The Tjanpi Award is an annual student prize we award for the best student paper in environmental statistics.  To be eligible a student must be:

  • An author of a paper that has been accepted in the previous 12 months, having made a substantial contribution to the work
  • A student as of June 30 of the year of award
  • A current member of the SSA and the Environmental Statistics Section

The winner will receive a cash prize and will be asked to present in an invited session on environmental statistics at the next annual stats conference.

Central Australian landscape dominated by Tjanpi, photo by Sara Winter

Tjanpi is the Pitjantjatjara word for Triodia, a spiny tussock-forming grass that dominates the vegetation across more than 20% of Australia’s land mass.  It is a long-lived plant that makes deep roots and can withstand the hardiest of conditions.  It can grow over decades into characteristic ring formations three metres in diameter.  As a source of food and shelter, Tjanpi is fundamental to life in some of Australia’s most extreme conditions, being central to highly diverse ecosystems dominated by termites and ants, as well as reptiles, birds and small mammals.  It has also been traditionally used by Indigenous people for a range of purposes, including building shelters, making an adhesive resin, basket weaving, fishing and using its seeds as a food source. 

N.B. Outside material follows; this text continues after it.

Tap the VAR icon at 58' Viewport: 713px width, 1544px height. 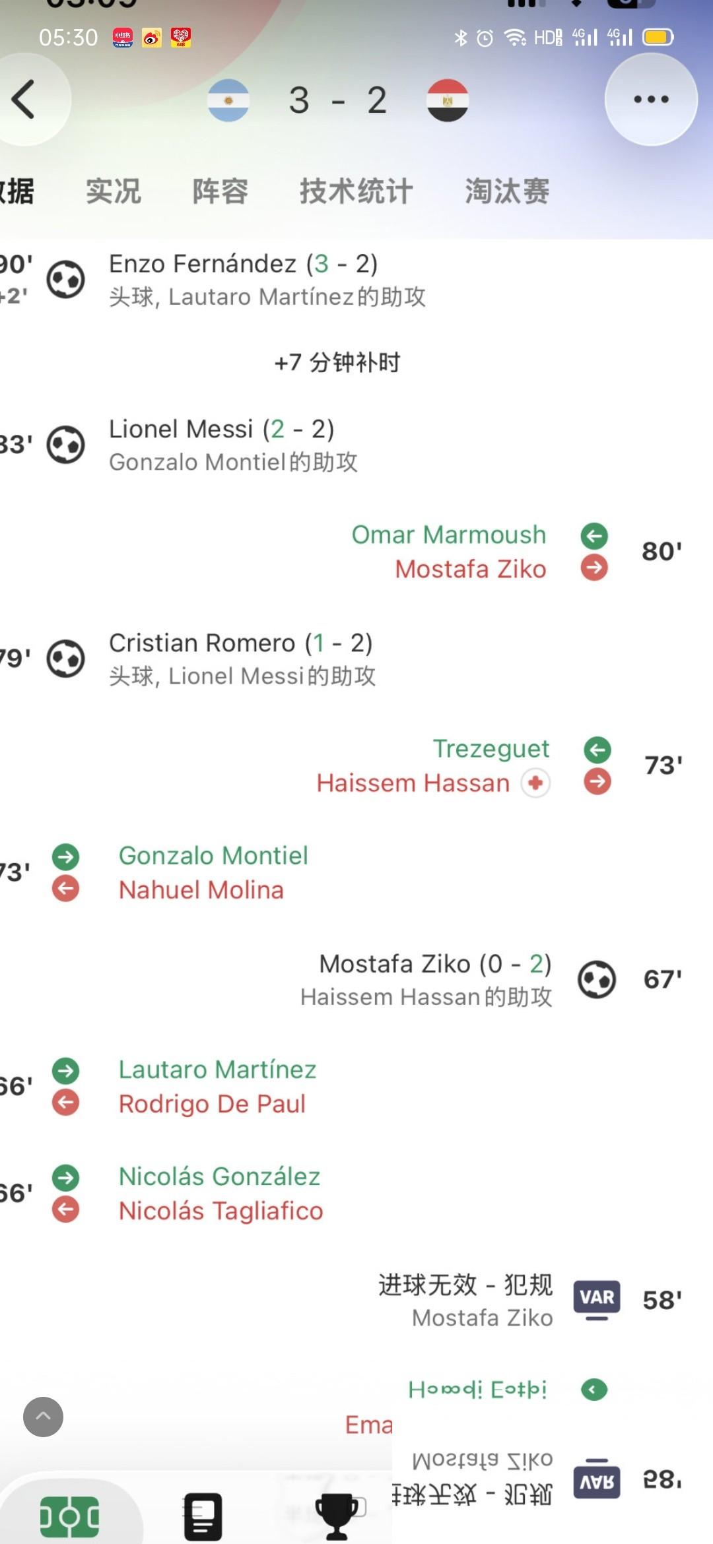[x=597, y=1299]
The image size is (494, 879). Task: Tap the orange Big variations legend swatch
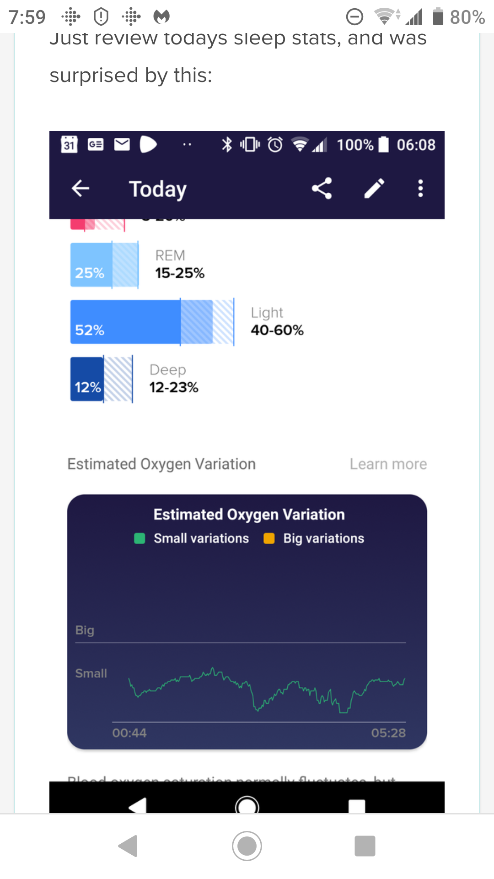pos(269,538)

Tjanpi is an analogy for the Environmental Statistics student award – because the development and application of appropriate statistical techniques is fundamental to good environmental research, and our hope is that the recipient of this award will grow over the coming decades to become central to a diverse range of interesting research endeavours!

Past winners:

2021: Quan Vu (Wollongong) for his paper in Statistica Sinica (honorary mention: Md Javad Davoudabadi)

2022: Sarah Vollert for her paper at at Environmental Modelling and Software (honorary mention: Laura Cartwright)

2023: Matthew Sainsbury-Dale for his paper in the American Statistician (honorary mention: Ben Maslen

The next round will be announced at the end of 2024.